* [Page]
--- BEGIN ---
# Simple sandwich



## DEDGOOSE (Jan 19, 2007)

Was gonna do seafood Alfredo last night. I suggested cloning Mancinos seafood sub Sal's eyes lit up. She ran got everything we needed, toasted on ciabbetta with Swiss, onions and roasted redskins


----------



## zzcop302 (Jun 29, 2013)

DEDGOOSE said:


> Was gonna do seafood Alfredo last night. I suggested cloning Mancinos seafeed sub Sal's eyes lit up. She ran got everything we needed, toasted on ciabbetta with Swiss, onions and roasted redskins
> View attachment 476873


Looks great!!
Sal must have recovered from her flu!
Or your suggestion inspired a sudden recovery!


----------



## DEDGOOSE (Jan 19, 2007)

zzcop302 said:


> Looks great!!
> Sal must have recovered from her flu!
> Or your suggestion inspired a sudden recovery!


Thanks
And I poked the bear all day new year's day.


----------



## Honyuk96 (Nov 21, 2014)

Mancinos is THE best ! Your dish looks very good. Cheers


----------



## Petronius (Oct 13, 2010)

DEDGOOSE said:


> Was gonna do seafood Alfredo last night. I suggested cloning Mancinos seafood sub Sal's eyes lit up. She ran got everything we needed, toasted on ciabbetta with Swiss, onions and roasted redskins
> View attachment 476873


Give us a list of the sandwiches you are going to offer on your food truck. I hope the Cuban sandwich made the list, and a good Italian with capicola and genoa salami.


----------



## DEDGOOSE (Jan 19, 2007)

Petronius said:


> Give us a list of the sandwiches you are going to offer on your food truck. I hope the Cuban sandwich made the list, and a good Italian with capicola and genoa salami.


Will do for sure.. I'll post when we are rolling and venues.


----------
--- END ---
* [Exercise brief] Type out the part of the sandwich thread from "# Simple sandwich" up to and including "(Jun 29, 2013)", keeping every character unchanged.

* [Data shown]
--- BEGIN ---
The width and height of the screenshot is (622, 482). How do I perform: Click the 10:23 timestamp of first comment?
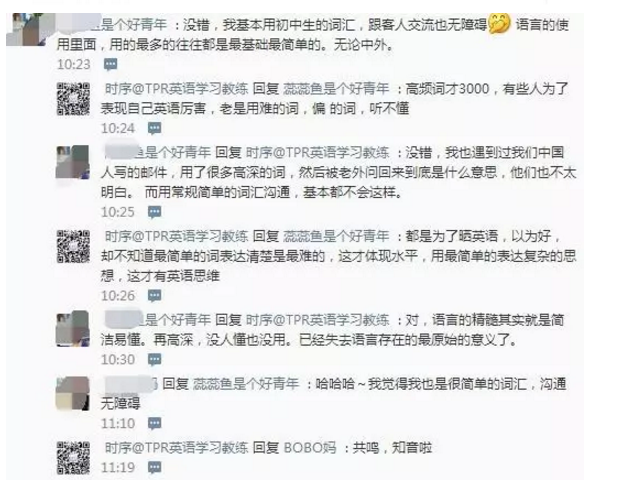[74, 64]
--- END ---
* [Result of the exercise]
# Simple sandwich



## DEDGOOSE (Jan 19, 2007)

Was gonna do seafood Alfredo last night. I suggested cloning Mancinos seafood sub Sal's eyes lit up. She ran got everything we needed, toasted on ciabbetta with Swiss, onions and roasted redskins


----------



## zzcop302 (Jun 29, 2013)